Rosa Hurtado mide la vida por carretillas de ripio: desde que su casa se hundió bajo el lago de La Josefina no hace otra cosa que despedazar los guijarros desprendidos de los cerros de El Tahual.
“La porción diaria es una carretilla bien coronada, que cuesta mil sucres. Una volqueta de tres metros cuadrados se llena con 36 carretillas y en este montón están 113 carretillas”, dice experta en cifras pese a los 77 años erosionados de arrugas en el rostro y en las manos.
Cuando las máquinas trituran toneladas de piedras por día para la industria de la construcción, lo suyo es una forma de pasar el tiempo después del desastre que obligó a olvidar el huerto junto a la casa, los animales domésticos y la vida vivida desde la infancia.
Rosa nació en La Josefina y los bomberos debieron arrancarla por la furza de su casa cuando el lago en formación subía sin tregua ni control: aquel 30 de marzo de 1993 se hizo agua toda su vida. “Sólo alcancé a sacar la Santísima Cruz”, dice y se persigna, para continuar su trabajo con más empeño como si quisiera terminar con la cantera.
Personificación de La Josefina, su presencia es familiar en la zona: bajo un plástico sostenido con palos, apenas alto para sentarse dentro, Rosa golpea las piedras desde las siete de la mañana hasta cuando los ojos enrojecidos por las briznas confunden las cosas al llegar la noche.
Las jornadas de casi 12 horas diarias han estropeado las manos, demasiado grandes en su cuerpo diminuto: “Tengo callos duros como los huesos y no siento cuando el golpe del combo se resbala”, se jacta del buen estado físico en contraste con su inocultable senectud.
Romper las piedras es trabajo duro. Pero tampoco es sólo cuestión de fuerza, sino más bien de técnica: “Hay que cogerle el golpe, no hay para qué hacer tanto esfuerzo”, corrige con sorna si un inexperto curioso intenta ayudarla.
Las lajas derrumbadas del talud se las golpea sobre una piedra redonda, de río: “Aguanta un mes, entonces se ahueca y no vale porque el ripio brinca por un lado y otro”. En efecto, cerca están amontonadas varias piedras como bolas gastadas por los golpes.
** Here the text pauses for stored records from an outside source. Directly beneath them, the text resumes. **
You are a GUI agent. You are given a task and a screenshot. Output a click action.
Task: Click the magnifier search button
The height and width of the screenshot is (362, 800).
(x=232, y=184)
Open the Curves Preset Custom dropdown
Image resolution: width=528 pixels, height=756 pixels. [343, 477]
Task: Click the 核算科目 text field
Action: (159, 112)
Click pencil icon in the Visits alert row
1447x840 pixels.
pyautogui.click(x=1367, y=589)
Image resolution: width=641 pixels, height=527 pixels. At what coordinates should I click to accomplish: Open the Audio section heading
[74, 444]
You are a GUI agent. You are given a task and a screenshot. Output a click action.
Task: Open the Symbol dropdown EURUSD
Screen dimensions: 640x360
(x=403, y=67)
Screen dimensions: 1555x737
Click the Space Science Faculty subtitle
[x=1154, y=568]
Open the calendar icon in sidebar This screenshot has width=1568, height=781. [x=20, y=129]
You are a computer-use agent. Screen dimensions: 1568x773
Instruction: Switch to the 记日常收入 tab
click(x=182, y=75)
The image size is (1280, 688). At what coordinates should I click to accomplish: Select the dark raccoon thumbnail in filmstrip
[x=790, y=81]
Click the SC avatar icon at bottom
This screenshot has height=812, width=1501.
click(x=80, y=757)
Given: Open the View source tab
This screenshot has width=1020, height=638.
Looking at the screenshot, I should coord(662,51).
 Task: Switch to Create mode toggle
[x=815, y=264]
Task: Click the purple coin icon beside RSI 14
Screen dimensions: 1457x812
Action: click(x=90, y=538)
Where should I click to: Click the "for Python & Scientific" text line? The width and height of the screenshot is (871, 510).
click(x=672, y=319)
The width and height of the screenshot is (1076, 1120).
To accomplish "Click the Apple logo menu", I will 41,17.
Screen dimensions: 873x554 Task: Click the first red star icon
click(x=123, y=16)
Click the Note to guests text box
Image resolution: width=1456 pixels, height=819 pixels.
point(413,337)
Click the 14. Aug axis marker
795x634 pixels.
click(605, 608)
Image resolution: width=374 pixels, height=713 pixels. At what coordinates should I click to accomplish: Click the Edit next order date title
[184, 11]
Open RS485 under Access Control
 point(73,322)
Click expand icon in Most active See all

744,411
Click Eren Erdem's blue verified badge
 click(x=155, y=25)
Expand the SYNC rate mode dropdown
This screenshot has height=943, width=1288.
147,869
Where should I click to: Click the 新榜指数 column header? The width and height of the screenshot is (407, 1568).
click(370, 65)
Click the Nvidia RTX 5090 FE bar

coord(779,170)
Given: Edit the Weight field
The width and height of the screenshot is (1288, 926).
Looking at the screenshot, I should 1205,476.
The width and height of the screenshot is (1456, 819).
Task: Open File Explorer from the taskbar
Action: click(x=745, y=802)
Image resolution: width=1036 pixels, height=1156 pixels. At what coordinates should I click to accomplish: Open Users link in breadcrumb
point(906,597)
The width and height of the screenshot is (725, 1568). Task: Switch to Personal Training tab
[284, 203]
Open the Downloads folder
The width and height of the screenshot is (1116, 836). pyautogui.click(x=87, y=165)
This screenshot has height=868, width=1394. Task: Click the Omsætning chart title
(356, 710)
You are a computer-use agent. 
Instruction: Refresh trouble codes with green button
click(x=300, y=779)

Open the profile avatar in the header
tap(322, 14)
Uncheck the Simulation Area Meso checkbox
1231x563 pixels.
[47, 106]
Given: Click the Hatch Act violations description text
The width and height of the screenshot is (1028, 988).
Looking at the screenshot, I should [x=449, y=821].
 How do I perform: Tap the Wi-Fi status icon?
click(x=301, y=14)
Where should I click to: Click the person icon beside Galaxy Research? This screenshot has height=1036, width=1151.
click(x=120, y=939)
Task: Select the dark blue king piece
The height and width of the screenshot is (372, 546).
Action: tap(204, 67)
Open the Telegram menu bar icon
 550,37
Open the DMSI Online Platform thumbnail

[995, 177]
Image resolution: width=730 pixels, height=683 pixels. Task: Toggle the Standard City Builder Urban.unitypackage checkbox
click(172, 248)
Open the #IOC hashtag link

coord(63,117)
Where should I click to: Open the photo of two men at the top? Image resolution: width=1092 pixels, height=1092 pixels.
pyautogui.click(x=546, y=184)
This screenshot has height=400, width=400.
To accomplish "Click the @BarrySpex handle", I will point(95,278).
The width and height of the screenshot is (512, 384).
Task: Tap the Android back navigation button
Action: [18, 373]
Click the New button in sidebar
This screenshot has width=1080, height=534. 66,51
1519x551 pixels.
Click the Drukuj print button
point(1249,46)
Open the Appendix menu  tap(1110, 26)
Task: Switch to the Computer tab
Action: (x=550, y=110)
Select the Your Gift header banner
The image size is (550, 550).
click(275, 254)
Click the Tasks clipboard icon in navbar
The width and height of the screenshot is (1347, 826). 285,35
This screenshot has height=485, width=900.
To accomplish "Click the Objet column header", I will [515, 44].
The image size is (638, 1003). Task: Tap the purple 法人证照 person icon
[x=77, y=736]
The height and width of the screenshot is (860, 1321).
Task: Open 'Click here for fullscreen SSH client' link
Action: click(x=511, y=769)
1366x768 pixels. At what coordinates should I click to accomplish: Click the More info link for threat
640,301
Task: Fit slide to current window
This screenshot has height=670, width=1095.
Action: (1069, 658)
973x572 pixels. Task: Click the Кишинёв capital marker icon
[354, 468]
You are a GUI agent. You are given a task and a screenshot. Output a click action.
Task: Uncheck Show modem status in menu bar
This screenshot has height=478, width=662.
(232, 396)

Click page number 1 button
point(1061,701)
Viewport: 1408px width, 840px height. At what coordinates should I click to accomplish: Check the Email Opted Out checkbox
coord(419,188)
Ella habita una casa que le dio la curia en el barrio Pueblo Nuevo, sobre El Descanso, pero no se resigna a vivir “como en la ciudad, sin poder criar cuyes y prohibida de tener ni un pollo por falta de espacio”, aparte de que la vivienda está más cuarteada que los cerros que fueron testigos de la inundación que cubrió tantas casas bajo el agua.
Vive con una nieta de 14 años que abandonó la escuela cuando se desmoronó el Tamuga: “Me ayudaba a hacer ripio, pero no quiere saber nada desde que se dio un golpe. Ahora escarmena telas que sobran en las sastrerías y vende por libras, para hacer guaipe”.
Es el ser humano más antiguo que queda en La Josefina. Era niña en los años 30, cuando la novedad de las mingas para abrir la carretera Gualaceo-El Descanso con pico, pala y dinamita; una época cuando la ilusión de abrir nuevas rutas movía a muchas personas en torno a la aventura. Una época que poco a poco se fue desmoronando como las montañas que saltaban con los explosivos.
“Igualito que ahora, pero con máquinas: que ya mismo hay paso, que ya mismo hay paso, y nada”, dice con la mano y el combo extendidos hacia el cerro donde rugen los tractores empecinados en reabrir el antiguo trayecto perdido.
Acaso es también uno de los seres más solitarios del mundo. El esposo sucumbió muchos años antes que el Tamuga y no tiene más compañía que los cerros del desastre durante el día y sus propios pensamientos triturándole las sienes por las noches insomnes.
Su empecinamiento por romper las piedras por mil sucres diarios en irónico desafío a las máquinas, es orgullosa reafirmación de supervivencia. “Qué más puedo hacer, ya no tengo terrenos ni chacras: sembraba maiz, fréjol, tenía chivos y animalitos”, recuerda mientras una lágrima empolvada traiciona el esfuerzo del rostro por simular una sonrisa. Le aflora desde profundas intimidades subterráneas.
La anciana picapedrera es un símbolo vital al pie de los cerros, junto al lago que queda en La Josefina. El desastre apuró el envejecimiento de su cuerpo, pero remeció la cantera telúrica de su espíritu que renunció a la derrota. Es una mujer casi de piedra.